Written request 1 → In the URL validation thread, who does Jim Manico say should be commended for AntiSamy?
Written request 2 → Write the next part of the URL validation thread, picking up right after its final sentence.

[Esapi-dev] [Esapi-user] URL Validation and Encoding

Jim Manico jim.manico at owasp.org
Thu Sep 23 22:03:42 EDT 2010


I’m not picking on AntiSamy – I use it in every app and I think it’s an outstanding project. Arshan and Jason Li should be commended for this great library.

 

I’m just pushing at the edges, Jeff. J

 

But, specific to URL’s (at least) AntiSamy is all RegEx. From an older AntiSamy policy file….

 

      <common-regexps>

            

            <!-- 

            From W3C:

            This attribute assigns a class name or set of class names to an

            element. Any number of elements may be assigned the same class

            name or names. Multiple class names must be separated by white 

            space characters.

            -->

            

            <regexp name="htmlTitle" value="[a-zA-Z0-9\s-_',:\[\]!\./\\\(\)]*"/> <!-- force non-empty with a '+' at the end instead of '*' -->

            <regexp name="onsiteURL" value="([\w\\/\.\?=&amp;;\#-~]+|\#(\w)+)"/>

            <regexp name="offsiteURL" value="(\s)*((ht|f)tp(s?)://|mailto:)[A-Za-z0-9]+[~a-zA-Z0-9-_\.@#$%&amp;;:,\?=/\+!]*(\s)*"/>

      

      </common-regexps>

      

 

From: Jeff Williams [mailto:jeff.williams at owasp.org] 
Sent: Thursday, September 23, 2010 4:00 PM
To: Chris Schmidt
Cc: Jim Manico; esapi-dev at lists.owasp.org
Subject: Re: [Esapi-dev] [Esapi-user] URL Validation and Encoding

 

AntiSamy DOES use a full parser, not regex.

Pointing records for text and elements:
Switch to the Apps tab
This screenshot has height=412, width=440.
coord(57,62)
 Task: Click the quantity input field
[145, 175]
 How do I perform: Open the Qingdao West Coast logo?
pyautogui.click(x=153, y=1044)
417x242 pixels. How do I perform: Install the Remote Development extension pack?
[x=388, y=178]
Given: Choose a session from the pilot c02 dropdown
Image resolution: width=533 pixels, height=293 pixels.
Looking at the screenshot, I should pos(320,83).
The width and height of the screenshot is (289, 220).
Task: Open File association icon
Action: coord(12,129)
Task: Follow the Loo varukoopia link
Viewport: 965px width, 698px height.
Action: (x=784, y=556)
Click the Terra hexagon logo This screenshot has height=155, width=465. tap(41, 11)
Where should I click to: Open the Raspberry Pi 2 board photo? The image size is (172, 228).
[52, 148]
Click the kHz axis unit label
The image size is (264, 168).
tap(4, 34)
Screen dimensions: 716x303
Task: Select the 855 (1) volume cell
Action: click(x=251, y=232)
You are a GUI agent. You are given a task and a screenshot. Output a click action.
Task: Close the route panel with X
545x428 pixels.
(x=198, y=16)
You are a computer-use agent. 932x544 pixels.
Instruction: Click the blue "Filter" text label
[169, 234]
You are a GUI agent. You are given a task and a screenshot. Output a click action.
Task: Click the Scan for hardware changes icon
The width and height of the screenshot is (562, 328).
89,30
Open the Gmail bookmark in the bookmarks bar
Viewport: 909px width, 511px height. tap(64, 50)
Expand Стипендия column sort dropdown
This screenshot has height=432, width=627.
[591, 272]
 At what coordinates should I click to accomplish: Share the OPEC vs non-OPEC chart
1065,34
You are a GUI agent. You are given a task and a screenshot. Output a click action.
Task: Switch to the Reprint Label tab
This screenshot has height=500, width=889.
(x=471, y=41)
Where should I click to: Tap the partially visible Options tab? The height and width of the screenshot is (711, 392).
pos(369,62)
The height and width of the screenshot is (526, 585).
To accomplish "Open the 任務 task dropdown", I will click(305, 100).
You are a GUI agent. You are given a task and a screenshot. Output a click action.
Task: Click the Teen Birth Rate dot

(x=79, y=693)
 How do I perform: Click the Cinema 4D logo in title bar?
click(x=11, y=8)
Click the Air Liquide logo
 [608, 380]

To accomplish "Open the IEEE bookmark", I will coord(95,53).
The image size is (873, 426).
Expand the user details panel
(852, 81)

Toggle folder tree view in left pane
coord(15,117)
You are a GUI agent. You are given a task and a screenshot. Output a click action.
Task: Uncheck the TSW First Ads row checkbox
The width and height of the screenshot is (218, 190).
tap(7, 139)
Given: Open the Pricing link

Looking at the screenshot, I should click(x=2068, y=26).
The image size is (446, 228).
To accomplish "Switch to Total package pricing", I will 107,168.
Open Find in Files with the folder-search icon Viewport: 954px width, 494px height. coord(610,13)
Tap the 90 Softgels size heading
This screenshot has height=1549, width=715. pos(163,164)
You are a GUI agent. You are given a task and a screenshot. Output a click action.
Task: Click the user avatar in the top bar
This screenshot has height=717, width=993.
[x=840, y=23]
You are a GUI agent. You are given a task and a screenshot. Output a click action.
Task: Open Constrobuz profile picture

Exercise output 1 → Arshan and Jason Li

Exercise output 2 →
--Jeff

 

 

On Sep 23, 2010, at 9:49 PM, Chris Schmidt <chrisisbeef at gmail.com> wrote:

This is pretty similar to a point that was brought up by the A in the K blog guy.

 

If we are indeed going to add methods to the interface to do this, I think that we absolutely want to use URI under the hood to do so, and as much as it pains me to say it (because it breaks backwards compatibility) we need to rename encodeForURL to encodeUrlParameter. We can deprecate the old method and just have it wrap the new call for now, but with the added functionality, it is pretty confusing to know which one I am supposed to use.

 

Food for thought...

 

On Sep 23, 2010, at 7:32 PM, Jim Manico wrote:





Yup, I totally agree – we can use the URI class or ESAPI.encodeForURL()

 

I’m just looking for an encoding function in order to shove an untrusted URL, URL Fragment, or URL parameter into a href link context in a way that stops XSS without breaking the URL. These are special cases since its in an attribute context <a href=”DATA”>click me</a>  bet we do not want to attribute encode here.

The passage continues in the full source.